■ Your instructions:
Could you rewrite the records below as a JSON list of strings, one string per line, leaving out blank lines?

(Records for locating displayed items)
+ + +
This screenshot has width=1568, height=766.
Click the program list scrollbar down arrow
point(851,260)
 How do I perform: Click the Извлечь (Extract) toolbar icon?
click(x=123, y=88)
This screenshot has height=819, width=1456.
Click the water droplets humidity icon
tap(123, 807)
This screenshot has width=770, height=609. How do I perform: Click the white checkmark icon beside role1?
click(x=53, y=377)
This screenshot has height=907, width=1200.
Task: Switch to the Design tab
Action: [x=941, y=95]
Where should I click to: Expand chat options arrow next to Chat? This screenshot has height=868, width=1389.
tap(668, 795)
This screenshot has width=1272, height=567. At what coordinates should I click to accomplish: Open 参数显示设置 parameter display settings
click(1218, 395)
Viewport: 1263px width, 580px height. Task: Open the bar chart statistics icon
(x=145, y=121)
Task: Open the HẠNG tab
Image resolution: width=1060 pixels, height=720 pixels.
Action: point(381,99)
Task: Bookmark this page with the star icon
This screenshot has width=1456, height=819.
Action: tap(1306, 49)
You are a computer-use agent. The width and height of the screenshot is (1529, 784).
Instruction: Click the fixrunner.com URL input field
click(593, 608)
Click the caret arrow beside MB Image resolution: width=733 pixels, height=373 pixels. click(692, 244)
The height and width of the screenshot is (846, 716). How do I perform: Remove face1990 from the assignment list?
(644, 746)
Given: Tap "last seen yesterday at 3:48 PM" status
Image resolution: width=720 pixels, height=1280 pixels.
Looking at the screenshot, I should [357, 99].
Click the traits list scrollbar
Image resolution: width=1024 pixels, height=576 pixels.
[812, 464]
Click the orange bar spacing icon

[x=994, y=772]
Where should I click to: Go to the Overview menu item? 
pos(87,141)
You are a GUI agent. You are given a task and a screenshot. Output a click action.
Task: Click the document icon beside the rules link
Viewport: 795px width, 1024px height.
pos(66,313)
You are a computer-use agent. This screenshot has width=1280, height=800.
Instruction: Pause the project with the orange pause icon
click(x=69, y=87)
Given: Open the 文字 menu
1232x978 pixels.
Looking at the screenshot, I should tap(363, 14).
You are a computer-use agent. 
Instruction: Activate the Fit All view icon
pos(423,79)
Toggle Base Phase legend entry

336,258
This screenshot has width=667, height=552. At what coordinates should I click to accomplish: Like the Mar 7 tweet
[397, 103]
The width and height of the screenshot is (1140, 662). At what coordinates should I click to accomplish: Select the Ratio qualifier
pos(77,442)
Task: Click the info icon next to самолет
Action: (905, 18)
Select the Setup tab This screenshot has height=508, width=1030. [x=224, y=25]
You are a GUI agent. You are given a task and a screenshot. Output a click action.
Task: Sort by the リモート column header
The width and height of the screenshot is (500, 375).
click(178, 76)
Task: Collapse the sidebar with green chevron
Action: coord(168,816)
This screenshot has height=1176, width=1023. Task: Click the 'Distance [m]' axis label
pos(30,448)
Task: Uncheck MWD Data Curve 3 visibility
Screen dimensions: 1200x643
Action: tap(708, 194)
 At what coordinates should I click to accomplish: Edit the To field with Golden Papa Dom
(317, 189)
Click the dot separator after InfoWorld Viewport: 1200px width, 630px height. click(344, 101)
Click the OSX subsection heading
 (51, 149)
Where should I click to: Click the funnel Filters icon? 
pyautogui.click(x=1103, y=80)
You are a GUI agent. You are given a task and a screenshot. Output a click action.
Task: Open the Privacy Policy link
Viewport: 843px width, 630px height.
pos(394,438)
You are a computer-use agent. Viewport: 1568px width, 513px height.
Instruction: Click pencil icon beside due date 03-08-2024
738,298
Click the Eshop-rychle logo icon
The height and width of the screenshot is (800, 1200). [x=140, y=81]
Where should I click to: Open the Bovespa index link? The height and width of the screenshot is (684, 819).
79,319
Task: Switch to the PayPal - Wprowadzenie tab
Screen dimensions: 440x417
+ + +
■ Completed exercise:
[
  "This screenshot has width=1568, height=766.",
  "Click the program list scrollbar down arrow",
  "point(851,260)",
  " How do I perform: Click the Извлечь (Extract) toolbar icon?",
  "click(x=123, y=88)",
  "This screenshot has height=819, width=1456.",
  "Click the water droplets humidity icon",
  "tap(123, 807)",
  "This screenshot has width=770, height=609. How do I perform: Click the white checkmark icon beside role1?",
  "click(x=53, y=377)",
  "This screenshot has height=907, width=1200.",
  "Task: Switch to the Design tab",
  "Action: [x=941, y=95]",
  "Where should I click to: Expand chat options arrow next to Chat? This screenshot has height=868, width=1389.",
  "tap(668, 795)",
  "This screenshot has width=1272, height=567. At what coordinates should I click to accomplish: Open 参数显示设置 parameter display settings",
  "click(1218, 395)",
  "Viewport: 1263px width, 580px height. Task: Open the bar chart statistics icon",
  "(x=145, y=121)",
  "Task: Open the HẠNG tab",
  "Image resolution: width=1060 pixels, height=720 pixels.",
  "Action: point(381,99)",
  "Task: Bookmark this page with the star icon",
  "This screenshot has width=1456, height=819.",
  "Action: tap(1306, 49)",
  "You are a computer-use agent. The width and height of the screenshot is (1529, 784).",
  "Instruction: Click the fixrunner.com URL input field",
  "click(593, 608)",
  "Click the caret arrow beside MB Image resolution: width=733 pixels, height=373 pixels. click(692, 244)",
  "The height and width of the screenshot is (846, 716). How do I perform: Remove face1990 from the assignment list?",
  "(644, 746)",
  "Given: Tap \"last seen yesterday at 3:48 PM\" status",
  "Image resolution: width=720 pixels, height=1280 pixels.",
  "Looking at the screenshot, I should [357, 99].",
  "Click the traits list scrollbar",
  "Image resolution: width=1024 pixels, height=576 pixels.",
  "[812, 464]",
  "Click the orange bar spacing icon",
  "[x=994, y=772]",
  "Where should I click to: Go to the Overview menu item? ",
  "pos(87,141)",
  "You are a GUI agent. You are given a task and a screenshot. Output a click action.",
  "Task: Click the document icon beside the rules link",
  "Viewport: 795px width, 1024px height.",
  "pos(66,313)",
  "You are a computer-use agent. This screenshot has width=1280, height=800.",
  "Instruction: Pause the project with the orange pause icon",
  "click(x=69, y=87)",
  "Given: Open the 文字 menu",
  "1232x978 pixels.",
  "Looking at the screenshot, I should tap(363, 14).",
  "You are a computer-use agent. ",
  "Instruction: Activate the Fit All view icon",
  "pos(423,79)",
  "Toggle Base Phase legend entry",
  "336,258",
  "This screenshot has width=667, height=552. At what coordinates should I click to accomplish: Like the Mar 7 tweet",
  "[397, 103]",
  "The width and height of the screenshot is (1140, 662). At what coordinates should I click to accomplish: Select the Ratio qualifier",
  "pos(77,442)",
  "Task: Click the info icon next to самолет",
  "Action: (905, 18)",
  "Select the Setup tab This screenshot has height=508, width=1030. [x=224, y=25]",
  "You are a GUI agent. You are given a task and a screenshot. Output a click action.",
  "Task: Sort by the リモート column header",
  "The width and height of the screenshot is (500, 375).",
  "click(178, 76)",
  "Task: Collapse the sidebar with green chevron",
  "Action: coord(168,816)",
  "This screenshot has height=1176, width=1023. Task: Click the 'Distance [m]' axis label",
  "pos(30,448)",
  "Task: Uncheck MWD Data Curve 3 visibility",
  "Screen dimensions: 1200x643",
  "Action: tap(708, 194)",
  " At what coordinates should I click to accomplish: Edit the To field with Golden Papa Dom",
  "(317, 189)",
  "Click the dot separator after InfoWorld Viewport: 1200px width, 630px height. click(344, 101)",
  "Click the OSX subsection heading",
  " (51, 149)",
  "Where should I click to: Click the funnel Filters icon? ",
  "pyautogui.click(x=1103, y=80)",
  "You are a GUI agent. You are given a task and a screenshot. Output a click action.",
  "Task: Open the Privacy Policy link",
  "Viewport: 843px width, 630px height.",
  "pos(394,438)",
  "You are a computer-use agent. Viewport: 1568px width, 513px height.",
  "Instruction: Click pencil icon beside due date 03-08-2024",
  "738,298",
  "Click the Eshop-rychle logo icon",
  "The height and width of the screenshot is (800, 1200). [x=140, y=81]",
  "Where should I click to: Open the Bovespa index link? The height and width of the screenshot is (684, 819).",
  "79,319",
  "Task: Switch to the PayPal - Wprowadzenie tab",
  "Screen dimensions: 440x417"
]